DIE ATTRAKTION VERSCHWAND

Zum Schluss die 3 Sieger des Festivals, allen voran das Uralt-Rock’n’Roll-Duo Chuck Berry und Jerry Lee Lewis. Lewis begann allein, stieg auf’s Klavier, spielte mit den Füssen, fühlte sich sauwohl dabei und brachte Country-angehauchten Rock’n Roll, den die älteren Jahrgänge bestimmt so gut pfeifen können wie wir die ersten Beatles-Scheiben. Plötzlich tauchte Berry auf und begann auf dem Klavier zu klimpern. Das Volk, das spätestens seit 1 1/2 Tagen bei fast jeder Gruppe ‚Berry, Berry, Berry‘ brüllte, flippte sofort voll aus, ich eingeschlossen. Dieses charmante Lächeln, die Fröhlichkeit und (hoffentlich) Spielfreude mussten einen einfach anstekken. Als fast alle richtig warm geworden waren, verschwand er so unerwartet wie er gekommen war. Kurz darauf folgte ihm Lewis mit seinen Mannen. Mit einem ohrenbetäubenden Getöse, Gepfeife und Rumoren machten sich die aufgestauten Agressionen der 2 Tage Luft! Und das zu Recht! Die in Deutschland noch wenig bekannten Argent spielten wohl den saubersten, vitalsten, bestarrangierten Rock des Festivals und wurden dafür belohnt.
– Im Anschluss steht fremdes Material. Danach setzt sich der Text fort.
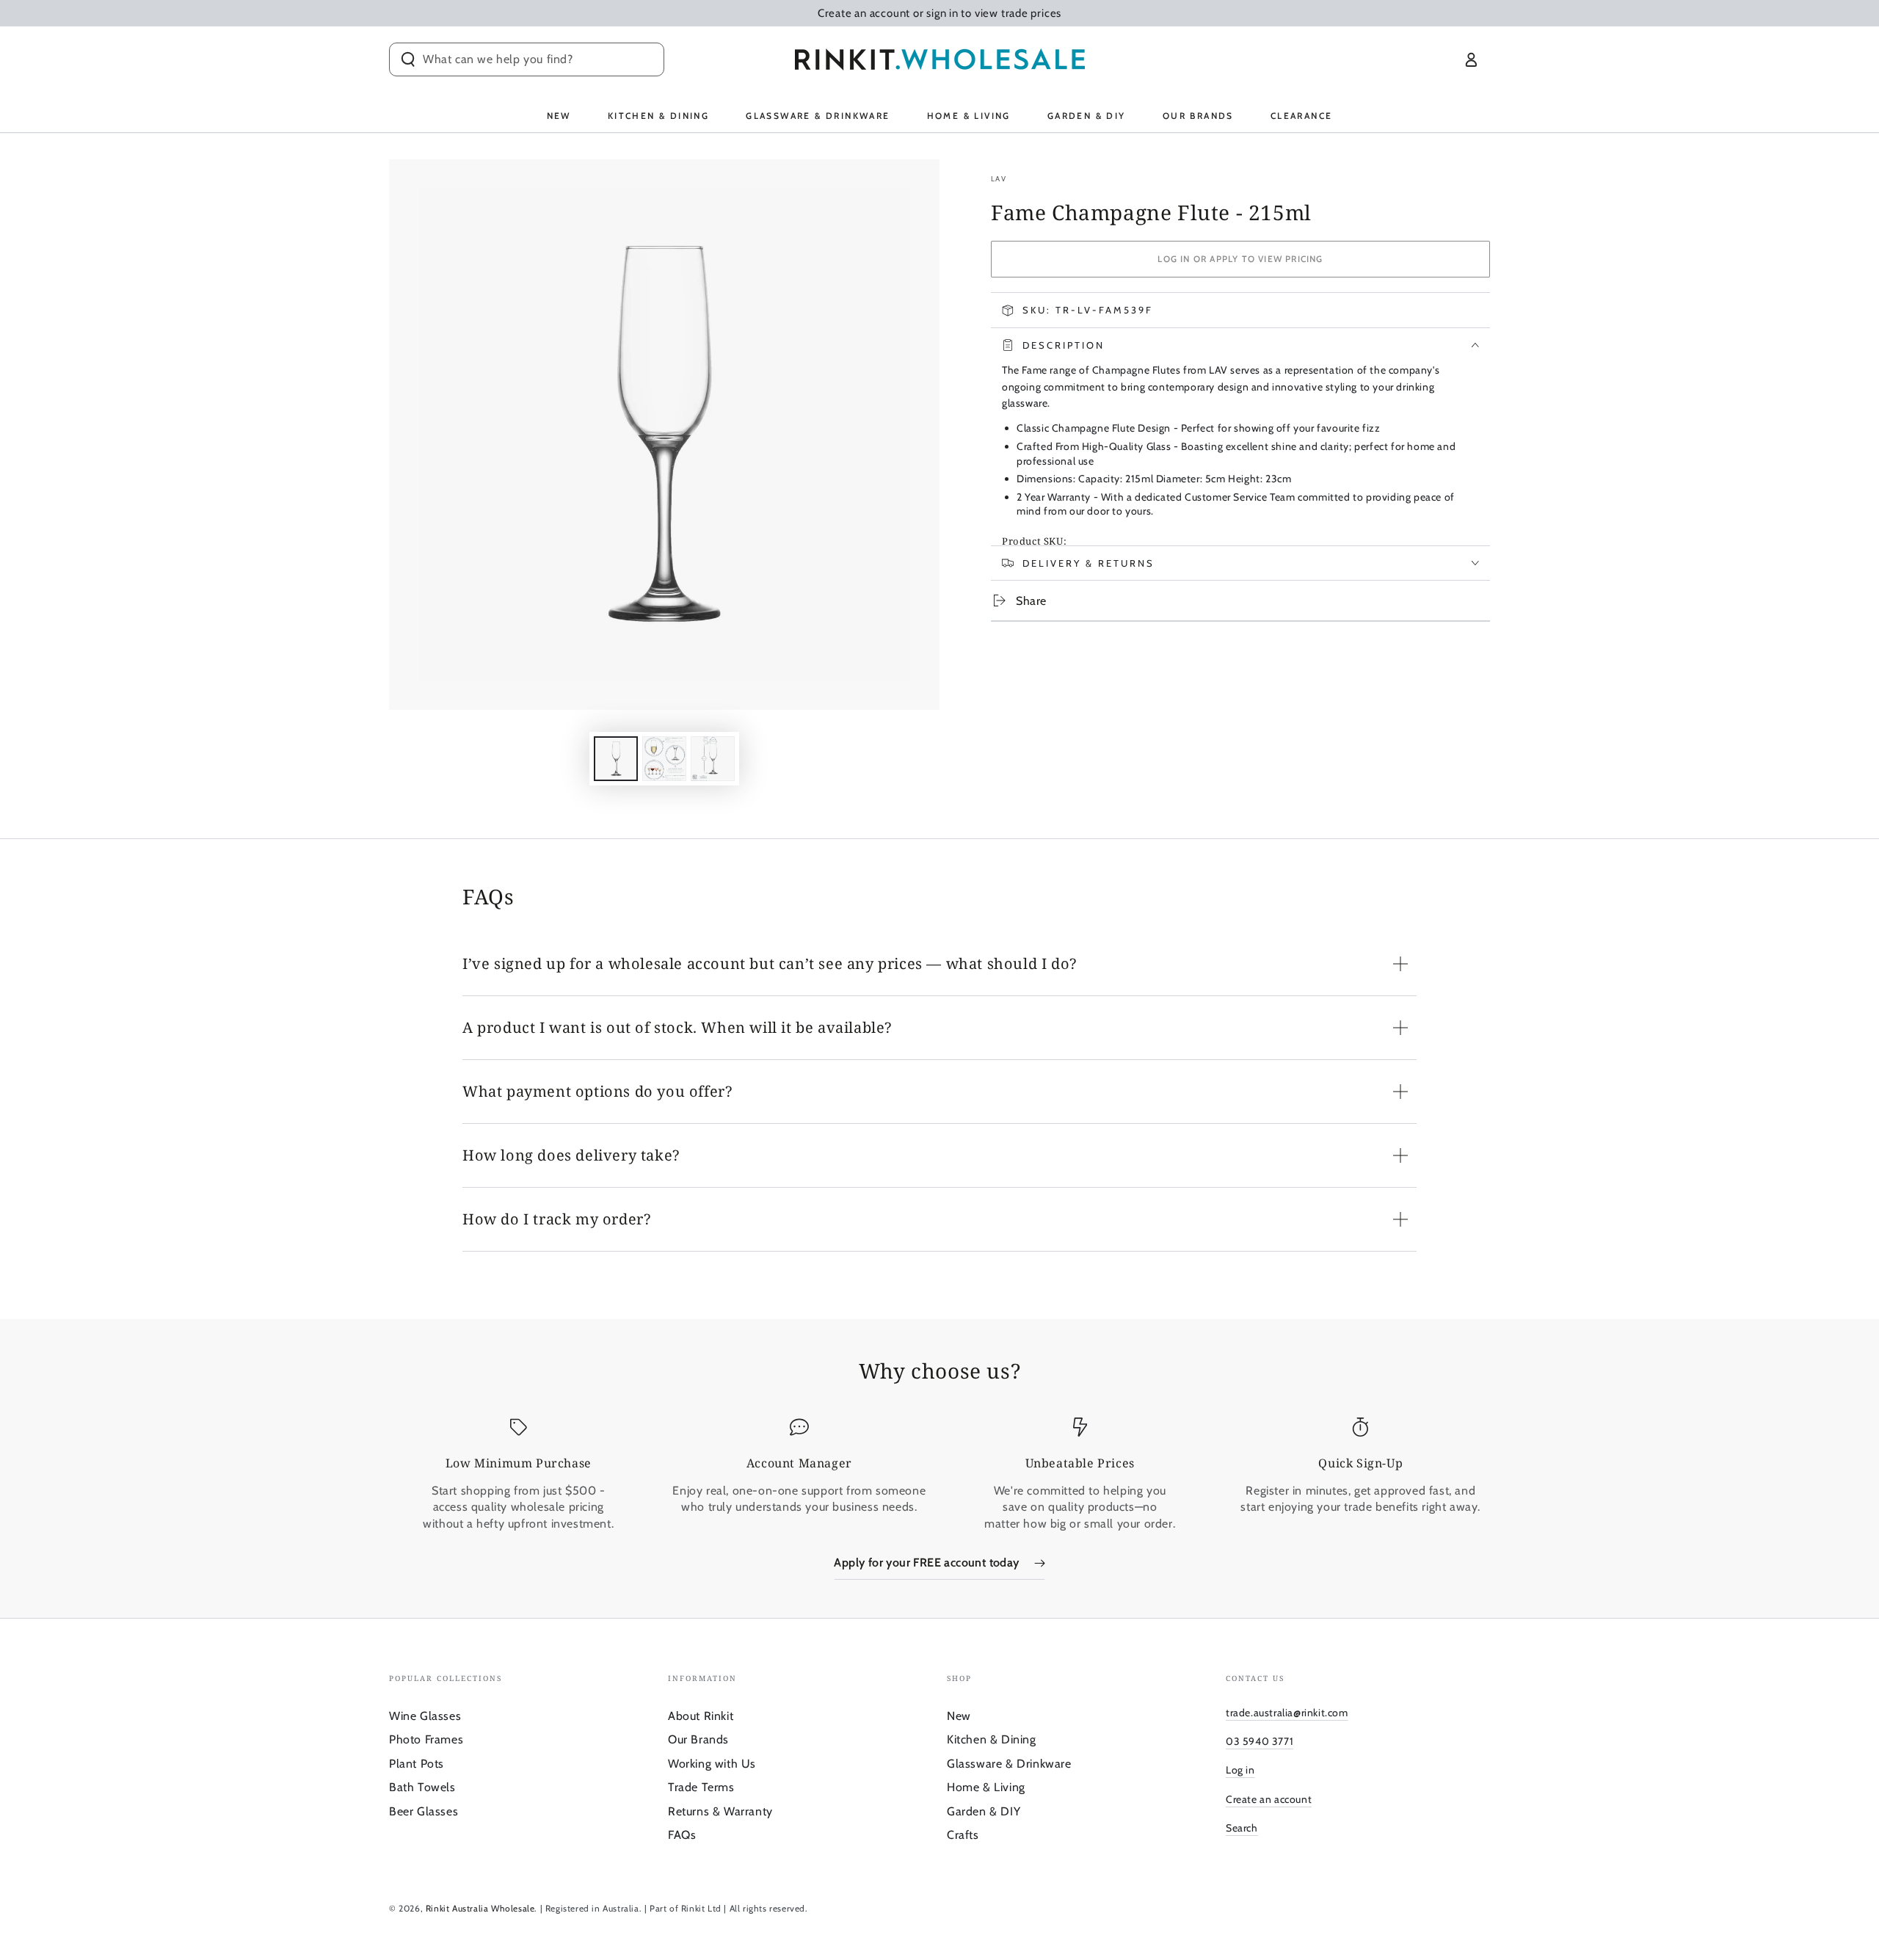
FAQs (682, 1835)
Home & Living (986, 1787)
Sie werden mit Sicherheit in den nächsten Wochen mehr LP’s verkaufen als in den Jahren davor. Rod Argent’s Orgel- und Synthesizer-Klänge legten sich (aufgrund der traumhaft eingestellten Monster-Anlage) wie ein Teppich über das friedliche Gelände. Der dreistimmige Gesang war so klar, rein und exakt, dass es einem vor Freude fröstelte. Man wird bestimmt noch viel von ihnen hören. Die 3. Überraschung bot Epitaph, eine deutsche (ja, Ihr seht schon richtig!) Rockband. Noch Nachts um 3 Uhr schafften sie es, die Leute zum Mitklatschen zu bewegen und trieben ihnen den Schlaf aus den übermüdeten Augen. Von ihrer dynamischen Bühnenshow bekamen die, die etwas weiter hinten sassen allerdings nicht viel mit (‚Also lohnt es sich doch, Deutsch-Rock anzuhören!‘) Trotz des riesigen Müllberges, der sich nach den beiden Festival-Tagen angesammelt hatte, sah das Gelände in der aufgehenden Montag-Morgen-Sonne immer noch recht friedlich aus. Wie ich annehme, hatten sich die meisten Beteiligten vorgenommen, ein ruhiges schönes Festival zu erleben. Und sie haben es geschafft!!!